O tatu, porém, cômodo bichinho, habita muitas vezes buracos já escavados – isso quando seus túneis, abandonados seja por desinteresse, imprecisão ou perigo, não são ainda reclamados com sonante, desarrazoado orgulho por outros animais noturnos de veia um tanto mais oportunista. Tradução também pode ser, portanto – em nossa época, um bom tanto! –, trabalho de formatação, processo que um tatu poliglota, polímata, nômade sem qualquer cidadania no horizonte ou na partida, um cavucador de primeira categoria, chamou certa vez de “escolarização”.
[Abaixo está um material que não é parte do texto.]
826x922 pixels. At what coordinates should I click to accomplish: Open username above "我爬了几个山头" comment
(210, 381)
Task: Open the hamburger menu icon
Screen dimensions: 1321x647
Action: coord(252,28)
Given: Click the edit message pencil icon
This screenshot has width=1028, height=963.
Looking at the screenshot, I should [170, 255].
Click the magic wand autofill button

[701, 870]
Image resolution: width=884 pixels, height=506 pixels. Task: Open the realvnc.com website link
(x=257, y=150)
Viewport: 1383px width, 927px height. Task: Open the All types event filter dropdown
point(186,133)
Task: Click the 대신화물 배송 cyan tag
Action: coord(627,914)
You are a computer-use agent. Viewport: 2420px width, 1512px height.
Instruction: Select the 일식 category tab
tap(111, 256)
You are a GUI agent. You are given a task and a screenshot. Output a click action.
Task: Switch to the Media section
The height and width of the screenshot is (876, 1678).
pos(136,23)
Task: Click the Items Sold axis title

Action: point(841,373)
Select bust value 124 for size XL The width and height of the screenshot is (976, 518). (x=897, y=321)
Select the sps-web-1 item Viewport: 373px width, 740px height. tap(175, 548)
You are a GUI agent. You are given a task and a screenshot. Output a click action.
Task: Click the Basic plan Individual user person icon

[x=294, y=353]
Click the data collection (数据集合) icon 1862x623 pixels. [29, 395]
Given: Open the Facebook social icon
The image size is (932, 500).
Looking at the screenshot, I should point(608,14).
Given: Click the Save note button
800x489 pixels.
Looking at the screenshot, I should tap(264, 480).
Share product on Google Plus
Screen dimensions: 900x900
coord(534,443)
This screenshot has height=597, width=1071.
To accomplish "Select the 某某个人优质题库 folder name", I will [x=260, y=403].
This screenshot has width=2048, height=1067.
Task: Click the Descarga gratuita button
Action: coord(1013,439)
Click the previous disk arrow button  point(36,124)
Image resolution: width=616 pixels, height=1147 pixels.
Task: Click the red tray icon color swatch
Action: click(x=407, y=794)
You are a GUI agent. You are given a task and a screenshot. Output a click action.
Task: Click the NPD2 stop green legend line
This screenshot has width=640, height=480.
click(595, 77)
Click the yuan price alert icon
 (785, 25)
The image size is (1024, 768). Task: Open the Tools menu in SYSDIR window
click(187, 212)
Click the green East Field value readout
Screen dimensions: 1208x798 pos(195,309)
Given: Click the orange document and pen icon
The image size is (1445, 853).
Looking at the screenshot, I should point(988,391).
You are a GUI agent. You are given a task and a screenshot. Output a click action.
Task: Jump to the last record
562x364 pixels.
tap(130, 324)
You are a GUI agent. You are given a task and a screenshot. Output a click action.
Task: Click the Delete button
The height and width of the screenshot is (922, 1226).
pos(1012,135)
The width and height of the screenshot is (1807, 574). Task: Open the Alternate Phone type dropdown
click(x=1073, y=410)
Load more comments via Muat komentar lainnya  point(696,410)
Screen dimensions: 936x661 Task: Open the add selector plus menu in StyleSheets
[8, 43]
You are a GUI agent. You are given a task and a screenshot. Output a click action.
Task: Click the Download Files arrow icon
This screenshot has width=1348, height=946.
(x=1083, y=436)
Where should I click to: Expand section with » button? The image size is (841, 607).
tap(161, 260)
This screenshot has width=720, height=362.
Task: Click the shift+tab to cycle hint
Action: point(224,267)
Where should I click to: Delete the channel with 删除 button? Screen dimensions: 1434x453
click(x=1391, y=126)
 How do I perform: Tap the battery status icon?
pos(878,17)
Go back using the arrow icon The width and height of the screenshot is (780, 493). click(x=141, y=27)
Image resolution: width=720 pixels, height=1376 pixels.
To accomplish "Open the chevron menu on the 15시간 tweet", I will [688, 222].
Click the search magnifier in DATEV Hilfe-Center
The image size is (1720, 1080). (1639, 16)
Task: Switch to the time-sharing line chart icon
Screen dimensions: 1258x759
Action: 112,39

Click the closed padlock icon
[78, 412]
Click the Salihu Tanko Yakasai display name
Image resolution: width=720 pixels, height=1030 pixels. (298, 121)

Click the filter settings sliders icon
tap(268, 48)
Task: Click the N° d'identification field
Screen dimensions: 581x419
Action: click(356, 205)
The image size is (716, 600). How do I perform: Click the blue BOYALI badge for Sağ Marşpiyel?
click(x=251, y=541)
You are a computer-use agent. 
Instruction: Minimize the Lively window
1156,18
Como traduzir a sentença de Goya? Pensemos em primeiro lugar na frase e na deliciosa semântica ali contida, aquela que se quer verter para o português de nossos ouvidos – pois túneis antigos podem ser extremamente divertidos, se pudermos e soubermos cavar entradas desde ali de dentro, deixando algum ar circular de novo... Mas e agora? Todas as palavras ali contidas chegam com bastante clareza aos nossos ouvidos familiarmente ibéricos, exceto por uma: sueño – deixemos de lado, por um momento, as infindáveis e monótonas disputas filosóficas em torno do direito sobre conceitos como razão e afins (de resto, a deformidade dos monstruos não é “digna de ser questionada” pela realeza filosófica, afinal, salvo por um seigneur de castelo ou outro). Na língua espanhola, sueño comporta uma prolífica ambivalência, muitas vezes insanável: para o ouvido espanhol, diz tanto nosso substantivo português “sono” quanto o substantivo “sonho” – a peculiaridade aqui presente consiste em que a palavra em questão não evoca simplesmente dois significados diversos para o mesmo termo, mas, sobretudo, dá conta de evocar dois significados diversos, com desdobramentos inúmeros e muito singulares, porém inexpugnavelmente atrelados entre si. Isso se deixa reduzir à seguinte trivialidade, que nos devora a partir de nosso próprio descaso: no sono, necessariamente sonha-se e, no revés, somente se sonha, a rigor, enquanto se está a dormir, isto é, durante o sono. Deixemos à vista essa conexão.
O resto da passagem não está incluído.